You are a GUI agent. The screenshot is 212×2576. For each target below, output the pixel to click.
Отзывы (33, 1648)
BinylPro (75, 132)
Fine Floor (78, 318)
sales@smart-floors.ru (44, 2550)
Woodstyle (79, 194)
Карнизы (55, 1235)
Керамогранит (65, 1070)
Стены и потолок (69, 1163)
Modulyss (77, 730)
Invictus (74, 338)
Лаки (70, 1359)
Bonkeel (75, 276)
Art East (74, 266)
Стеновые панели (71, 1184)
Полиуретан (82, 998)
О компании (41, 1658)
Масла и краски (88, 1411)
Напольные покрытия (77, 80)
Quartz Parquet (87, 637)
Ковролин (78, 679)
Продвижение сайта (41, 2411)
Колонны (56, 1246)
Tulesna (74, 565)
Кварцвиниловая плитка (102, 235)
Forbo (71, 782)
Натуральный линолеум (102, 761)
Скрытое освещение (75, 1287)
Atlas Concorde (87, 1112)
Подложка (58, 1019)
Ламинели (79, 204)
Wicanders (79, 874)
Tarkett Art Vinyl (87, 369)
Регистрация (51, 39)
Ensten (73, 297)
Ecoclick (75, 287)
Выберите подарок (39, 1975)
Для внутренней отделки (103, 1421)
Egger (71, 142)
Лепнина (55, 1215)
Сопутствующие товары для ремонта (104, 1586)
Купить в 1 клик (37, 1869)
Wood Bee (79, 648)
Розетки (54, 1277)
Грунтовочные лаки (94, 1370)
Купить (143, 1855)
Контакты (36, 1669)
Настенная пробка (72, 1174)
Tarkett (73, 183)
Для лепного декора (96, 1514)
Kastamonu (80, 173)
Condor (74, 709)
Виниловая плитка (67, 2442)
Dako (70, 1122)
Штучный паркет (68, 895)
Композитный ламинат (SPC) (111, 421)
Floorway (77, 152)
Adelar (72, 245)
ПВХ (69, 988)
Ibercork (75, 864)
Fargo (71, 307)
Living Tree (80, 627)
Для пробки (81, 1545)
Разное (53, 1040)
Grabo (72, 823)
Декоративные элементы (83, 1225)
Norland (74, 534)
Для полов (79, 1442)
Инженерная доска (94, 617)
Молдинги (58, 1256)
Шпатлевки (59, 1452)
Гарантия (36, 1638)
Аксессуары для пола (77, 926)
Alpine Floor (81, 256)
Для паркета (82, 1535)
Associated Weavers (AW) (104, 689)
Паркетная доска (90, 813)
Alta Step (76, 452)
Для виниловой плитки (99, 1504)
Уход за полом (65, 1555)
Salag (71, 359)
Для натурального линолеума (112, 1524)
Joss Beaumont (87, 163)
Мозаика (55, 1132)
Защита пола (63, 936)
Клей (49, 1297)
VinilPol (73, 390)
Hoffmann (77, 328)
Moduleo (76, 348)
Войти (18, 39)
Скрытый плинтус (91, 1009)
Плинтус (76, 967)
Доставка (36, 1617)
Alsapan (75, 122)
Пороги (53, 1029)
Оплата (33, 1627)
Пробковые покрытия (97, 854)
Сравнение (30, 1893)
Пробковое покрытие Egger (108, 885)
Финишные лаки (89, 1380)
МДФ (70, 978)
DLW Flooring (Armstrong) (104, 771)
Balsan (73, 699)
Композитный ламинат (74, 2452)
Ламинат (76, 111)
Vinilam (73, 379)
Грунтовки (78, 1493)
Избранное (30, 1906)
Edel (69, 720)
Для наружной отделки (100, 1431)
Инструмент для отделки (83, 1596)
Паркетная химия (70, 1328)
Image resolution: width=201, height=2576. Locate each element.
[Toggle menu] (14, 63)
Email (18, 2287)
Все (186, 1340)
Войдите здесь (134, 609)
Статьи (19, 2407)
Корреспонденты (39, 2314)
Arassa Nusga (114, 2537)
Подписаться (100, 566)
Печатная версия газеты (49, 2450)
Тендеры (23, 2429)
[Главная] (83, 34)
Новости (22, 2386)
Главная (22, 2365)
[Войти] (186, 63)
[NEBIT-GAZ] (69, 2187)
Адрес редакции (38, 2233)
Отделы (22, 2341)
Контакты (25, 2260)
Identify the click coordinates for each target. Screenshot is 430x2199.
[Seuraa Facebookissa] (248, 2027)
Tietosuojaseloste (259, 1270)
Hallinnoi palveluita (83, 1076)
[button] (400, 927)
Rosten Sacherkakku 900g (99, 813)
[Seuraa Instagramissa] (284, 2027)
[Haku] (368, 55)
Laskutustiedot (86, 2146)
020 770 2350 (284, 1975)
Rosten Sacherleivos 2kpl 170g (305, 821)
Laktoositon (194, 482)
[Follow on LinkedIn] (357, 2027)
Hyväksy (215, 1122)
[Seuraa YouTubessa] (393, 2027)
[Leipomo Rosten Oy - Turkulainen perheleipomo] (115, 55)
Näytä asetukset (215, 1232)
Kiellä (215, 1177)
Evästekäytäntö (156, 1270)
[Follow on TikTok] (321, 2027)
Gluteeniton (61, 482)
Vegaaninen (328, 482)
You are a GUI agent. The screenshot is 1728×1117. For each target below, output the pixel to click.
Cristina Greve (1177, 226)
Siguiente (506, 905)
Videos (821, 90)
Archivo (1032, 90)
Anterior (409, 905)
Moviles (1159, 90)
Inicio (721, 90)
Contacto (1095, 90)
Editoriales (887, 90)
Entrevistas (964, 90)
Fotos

▬▬▬▬▬▬▬▬▬▬

WHAT TO PRODUCE. Transcribe all entries exactly as they are given.

SOLUTION TO THIS EXERCISE.
You are a GUI agent. The screenshot is 212×2576. For each target below, output the pixel to click.
Отзывы (33, 1648)
BinylPro (75, 132)
Fine Floor (78, 318)
sales@smart-floors.ru (44, 2550)
Woodstyle (79, 194)
Карнизы (55, 1235)
Керамогранит (65, 1070)
Стены и потолок (69, 1163)
Modulyss (77, 730)
Invictus (74, 338)
Лаки (70, 1359)
Bonkeel (75, 276)
Art East (74, 266)
Стеновые панели (71, 1184)
Полиуретан (82, 998)
О компании (41, 1658)
Масла и краски (88, 1411)
Напольные покрытия (77, 80)
Quartz Parquet (87, 637)
Ковролин (78, 679)
Продвижение сайта (41, 2411)
Колонны (56, 1246)
Tulesna (74, 565)
Кварцвиниловая плитка (102, 235)
Forbo (71, 782)
Натуральный линолеум (102, 761)
Скрытое освещение (75, 1287)
Atlas Concorde (87, 1112)
Подложка (58, 1019)
Ламинели (79, 204)
Wicanders (79, 874)
Tarkett Art Vinyl (87, 369)
Регистрация (51, 39)
Ensten (73, 297)
Ecoclick (75, 287)
Выберите подарок (39, 1975)
Для внутренней отделки (103, 1421)
Egger (71, 142)
Лепнина (55, 1215)
Сопутствующие товары для ремонта (104, 1586)
Купить в 1 клик (37, 1869)
Wood Bee (79, 648)
Розетки (54, 1277)
Грунтовочные лаки (94, 1370)
Купить (143, 1855)
Контакты (36, 1669)
Настенная пробка (72, 1174)
Tarkett (73, 183)
Для лепного декора (96, 1514)
Kastamonu (80, 173)
Condor (74, 709)
Виниловая плитка (67, 2442)
Dako (70, 1122)
Штучный паркет (68, 895)
Композитный ламинат (SPC) (111, 421)
Floorway (77, 152)
Adelar (72, 245)
ПВХ (69, 988)
Ibercork (75, 864)
Fargo (71, 307)
Living Tree (80, 627)
Для пробки (81, 1545)
Разное (53, 1040)
Grabo (72, 823)
Декоративные элементы (83, 1225)
Norland (74, 534)
Для полов (79, 1442)
Инженерная доска (94, 617)
Молдинги (58, 1256)
Шпатлевки (59, 1452)
Гарантия (36, 1638)
Аксессуары для пола (77, 926)
Alpine Floor (81, 256)
Для паркета (82, 1535)
Associated Weavers (AW) (104, 689)
Паркетная доска (90, 813)
Alta Step (76, 452)
Для виниловой плитки (99, 1504)
Уход за полом (65, 1555)
Salag (71, 359)
Для натурального линолеума (112, 1524)
Joss Beaumont (87, 163)
Мозаика (55, 1132)
Защита пола (63, 936)
Клей (49, 1297)
VinilPol (73, 390)
Hoffmann (77, 328)
Moduleo (76, 348)
Войти (18, 39)
Скрытый плинтус (91, 1009)
Плинтус (76, 967)
Доставка (36, 1617)
Alsapan (75, 122)
Пороги (53, 1029)
Оплата (33, 1627)
Пробковые покрытия (97, 854)
Сравнение (30, 1893)
Пробковое покрытие Egger (108, 885)
Финишные лаки (89, 1380)
МДФ (70, 978)
DLW Flooring (Armstrong) (104, 771)
Balsan (73, 699)
Композитный ламинат (74, 2452)
Ламинат (76, 111)
Vinilam (73, 379)
Грунтовки (78, 1493)
Избранное (30, 1906)
Edel (69, 720)
Для наружной отделки (100, 1431)
Инструмент для отделки (83, 1596)
Паркетная химия (70, 1328)
Image resolution: width=201, height=2576. Locate each element.
[Toggle menu] (14, 63)
Email (18, 2287)
Все (186, 1340)
Войдите здесь (134, 609)
Статьи (19, 2407)
Корреспонденты (39, 2314)
Arassa Nusga (114, 2537)
Подписаться (100, 566)
Печатная версия газеты (49, 2450)
Тендеры (23, 2429)
[Главная] (83, 34)
Новости (22, 2386)
Главная (22, 2365)
[Войти] (186, 63)
[NEBIT-GAZ] (69, 2187)
Адрес редакции (38, 2233)
Отделы (22, 2341)
Контакты (25, 2260)
Identify the click coordinates for each target. Screenshot is 430x2199.
[Seuraa Facebookissa] (248, 2027)
Tietosuojaseloste (259, 1270)
Hallinnoi palveluita (83, 1076)
[button] (400, 927)
Rosten Sacherkakku 900g (99, 813)
[Seuraa Instagramissa] (284, 2027)
[Haku] (368, 55)
Laskutustiedot (86, 2146)
020 770 2350 (284, 1975)
Rosten Sacherleivos 2kpl 170g (305, 821)
Laktoositon (194, 482)
[Follow on LinkedIn] (357, 2027)
Hyväksy (215, 1122)
[Seuraa YouTubessa] (393, 2027)
[Leipomo Rosten Oy - Turkulainen perheleipomo] (115, 55)
Näytä asetukset (215, 1232)
Kiellä (215, 1177)
Evästekäytäntö (156, 1270)
[Follow on TikTok] (321, 2027)
Gluteeniton (61, 482)
Vegaaninen (328, 482)
You are a GUI agent. The screenshot is 1728×1117. For each target below, output the pixel to click.
Cristina Greve (1177, 226)
Siguiente (506, 905)
Videos (821, 90)
Archivo (1032, 90)
Anterior (409, 905)
Moviles (1159, 90)
Inicio (721, 90)
Contacto (1095, 90)
Editoriales (887, 90)
Entrevistas (964, 90)
Fotos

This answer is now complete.